Il est vrai que l'apparition des procréations médicalement assistées a rendu plus difficile l'application de ces beaux principes. Le plus bel exemple en est l'affaire, jugée en 1993 par la Cour suprême de Californie, qui opposa une mère porteuse, Anna Johnson, à Mark et Crispine Calvert, qui lui avaient confié leur embryon pour qu'elle le porte et en accouche. Anna Johnson voulut garder l'enfant, arguant qu'elle était la mère véritable. Selon le code civil de la Californie, l'une et l'autre étaient considérées comme les mères de l'enfant : l'une par la grossesse et l'autre par l'ovule. La Cour dut donc inventer un critère différent de ceux qui venaient du corps : la «conception mentale» de l'enfant. Par le test dit de l'«intention», la mère sera celle qui a choisi de faire venir au monde un enfant, celle sans qui il n'aurait pas été conçu. Les juges ont fait dériver le droit d'être parent non pas d'un droit sur son corps, mais de la volonté de faire naître, les éléments corporels n'étant pas ce qui rend quelqu'un parent, mais des «moyens» pour faire venir au monde un enfant. Par la suite, d'autres décisions n'ont même pas exigé que la mère commanditaire donne son ovule, se contentant du seul test de l'«intention».

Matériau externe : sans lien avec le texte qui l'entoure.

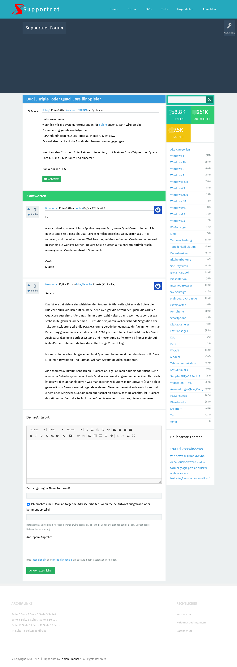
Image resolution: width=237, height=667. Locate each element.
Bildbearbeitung (180, 259)
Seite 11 (27, 625)
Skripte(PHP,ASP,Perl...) (185, 376)
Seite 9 (53, 619)
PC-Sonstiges (178, 395)
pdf (207, 478)
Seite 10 (16, 625)
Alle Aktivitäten (77, 30)
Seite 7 (34, 619)
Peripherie (177, 311)
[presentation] (55, 548)
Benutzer (166, 30)
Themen (139, 30)
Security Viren (179, 266)
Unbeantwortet (123, 30)
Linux (173, 234)
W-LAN (174, 350)
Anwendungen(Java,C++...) (186, 389)
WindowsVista (179, 182)
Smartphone (178, 318)
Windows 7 (177, 175)
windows (195, 449)
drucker (202, 468)
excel (175, 448)
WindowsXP (177, 188)
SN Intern (176, 408)
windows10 (178, 456)
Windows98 (177, 214)
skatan (79, 208)
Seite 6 (25, 619)
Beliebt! (107, 30)
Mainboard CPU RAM (76, 110)
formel (174, 468)
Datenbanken (179, 253)
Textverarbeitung (181, 240)
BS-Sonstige (178, 227)
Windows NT (178, 201)
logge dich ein (39, 560)
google (183, 468)
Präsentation (178, 279)
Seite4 (52, 614)
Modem (175, 357)
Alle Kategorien (180, 149)
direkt (42, 630)
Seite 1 (25, 614)
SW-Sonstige (178, 292)
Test (172, 415)
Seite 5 (15, 619)
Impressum (183, 614)
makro (194, 456)
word (192, 462)
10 (188, 456)
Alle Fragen (94, 30)
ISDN (173, 344)
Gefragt (46, 110)
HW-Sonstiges (179, 331)
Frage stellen (181, 30)
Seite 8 (43, 619)
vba (185, 448)
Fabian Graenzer (70, 659)
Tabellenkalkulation (183, 247)
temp (173, 421)
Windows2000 (179, 195)
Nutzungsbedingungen (191, 622)
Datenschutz (184, 631)
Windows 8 (177, 169)
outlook (183, 462)
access (183, 473)
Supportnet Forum (44, 28)
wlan (194, 468)
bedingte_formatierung (183, 478)
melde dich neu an (62, 560)
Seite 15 (20, 630)
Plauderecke (178, 402)
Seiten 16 (31, 630)
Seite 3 (43, 614)
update (174, 473)
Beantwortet (51, 208)
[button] (37, 429)
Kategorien (152, 30)
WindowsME (178, 208)
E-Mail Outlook (179, 272)
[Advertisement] (118, 62)
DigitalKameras (180, 324)
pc (189, 468)
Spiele (103, 124)
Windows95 (177, 221)
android (202, 462)
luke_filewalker (84, 284)
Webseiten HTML (181, 382)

Quitte à avoir un critère, ne peut-on penser que ces nouvelles règles pour devenir parent sont préférables ? Car fonder un droit sur les seules puissances corporelles semble, quand on y songe, un peu brutal. La preuve est que si l'on faisait la même chose avec les autres droits, on nous qualifierait de barbares. Ainsi, par exemple, si l'on conditionnait le droit à la vie à des performances vitales, on se mettrait à «euthanasier» les vieux, les malades, les handicapés : il se peut que, alors, d'autres pays utilisent le droit d'ingérence pour nous apprendre d'autres manières. Ne se plaint-on pas chaque jour du sort réservé à certaines personnes dans des pays lointains, comme être lapidées ou brûlées du seul fait d'avoir un corps de femme ? On peut penser qu'en matière de filiation notre société raisonne d'une manière analogue en confondant le bien-être des enfants avec les formes par lesquelles ils sont fabriqués. Car si c'est le bien-être des enfants que l'on cherche, on ne peut pas considérer qu'il est mieux d'être le fils de Saddam Hussein que d'Oscar Wilde. Mais qui sait ? Il est fort possible que si l'on pose la question à Aldo Naouri, il répondra que, lui, il aurait préféré apprendre à être un homme dans les geôles de Bagdad, que devenir dégénéré à Londres, en lisant les lettres d'amour que son efféminé de père adressait à un jeune amant.